Making and mapping space for the dead: the volumetric engineering of bodies and borders

Authors: Cameron Byron*,
Topics: Political Geography, Historical Geography
Keywords: territory; cartography; materiality; immateriality; volume
Session Type: Virtual Paper
Day: 4/9/2021
Start / End Time: 9:35 AM / 10:50 AM
Room: Virtual 55
Presentation File: No File Uploaded

Volumetric terrain, combining materiality and strategy (Elden, 2017) is the meeting of the geophysical and geopolitical. However, questions of how terrain comes to matter as a question of power tend to focus on the intervention of the state, neglecting how diverse ranges of actors, cultures, and intimacies (Jackman et al. 2020) are implicit in the political materiality of territory. This paper addresses how such (im)material considerations are part of the production of terrain and territory for how they dictate the means of calculation and control. This paper focuses on the infrasecular and historical mapping of cemeteries, arguing that maps are modes of terrain that represent the (im)materiality of territory.
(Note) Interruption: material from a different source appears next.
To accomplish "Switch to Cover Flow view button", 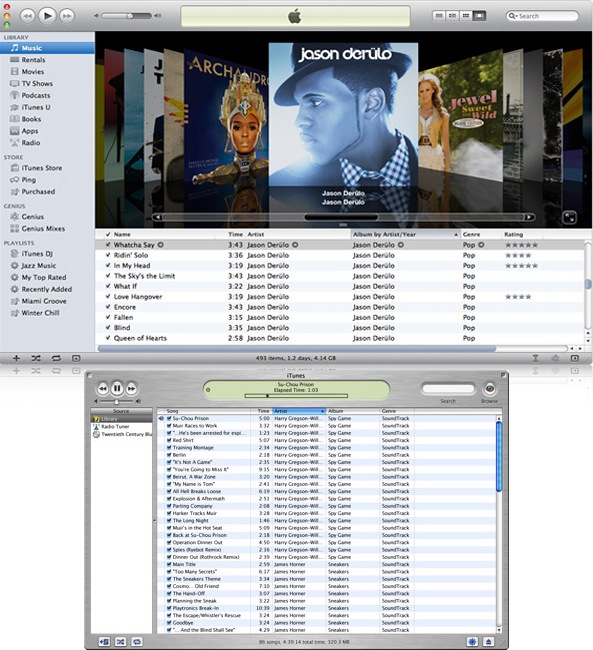I will tap(479, 16).
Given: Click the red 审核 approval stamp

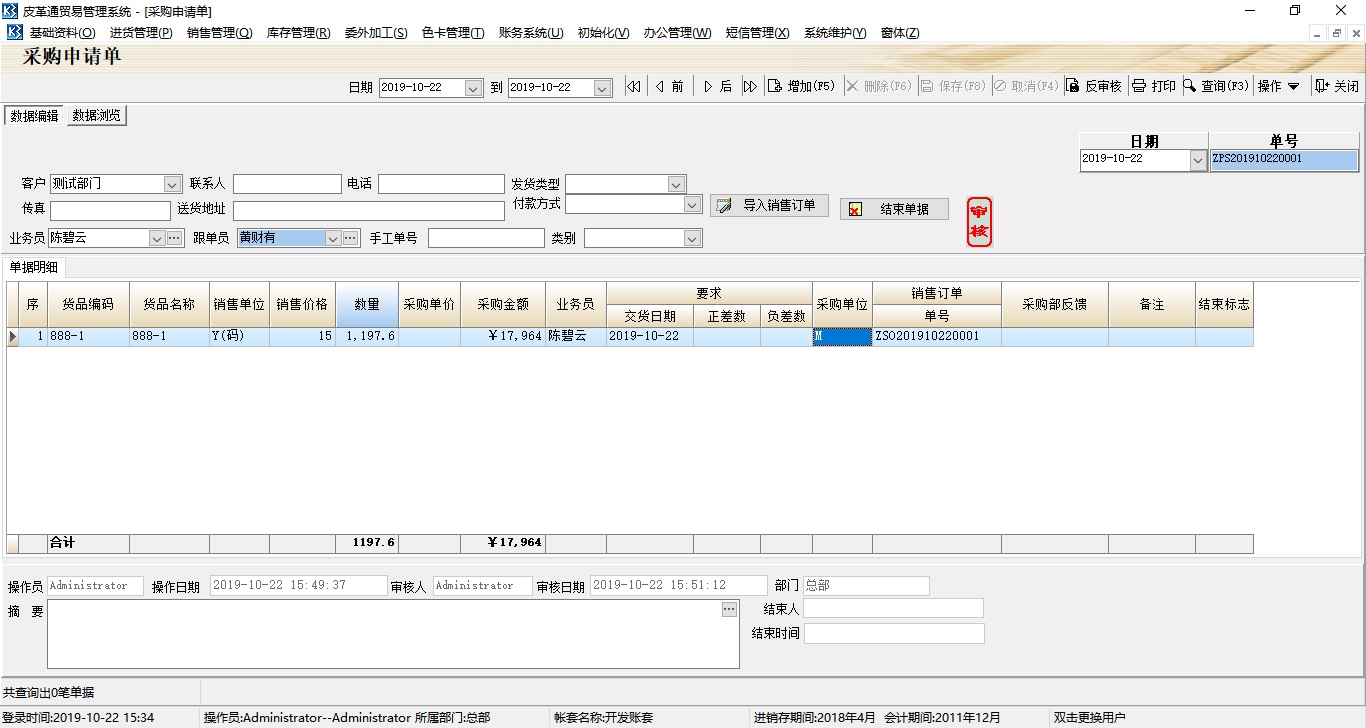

This paper suggests maps establish, and are established by a framework of political technologies (Elden, 2013) producing strategic, legal, and economic territory. The writing of (im)material boundaries this paper draws attention to shows how the very ‘metrics’ of volume and capacity become mobilised in order to drive value, and impose legal subjectifications to volumetric space. This paper argues that the very dialogue of maps (semiotics and legends) have embodied and affective jurisdictions over the body, writing it both a space of, and practice of territory. This allows maps to act as materials that enforce the governance of space. In this case, how cemetery mappings both make space for the dead, and regulate spatial and bodily capacity, demonstrate how maps become directly concerned with questions of volume, and create representations that place the body directly in question with the formation of territory.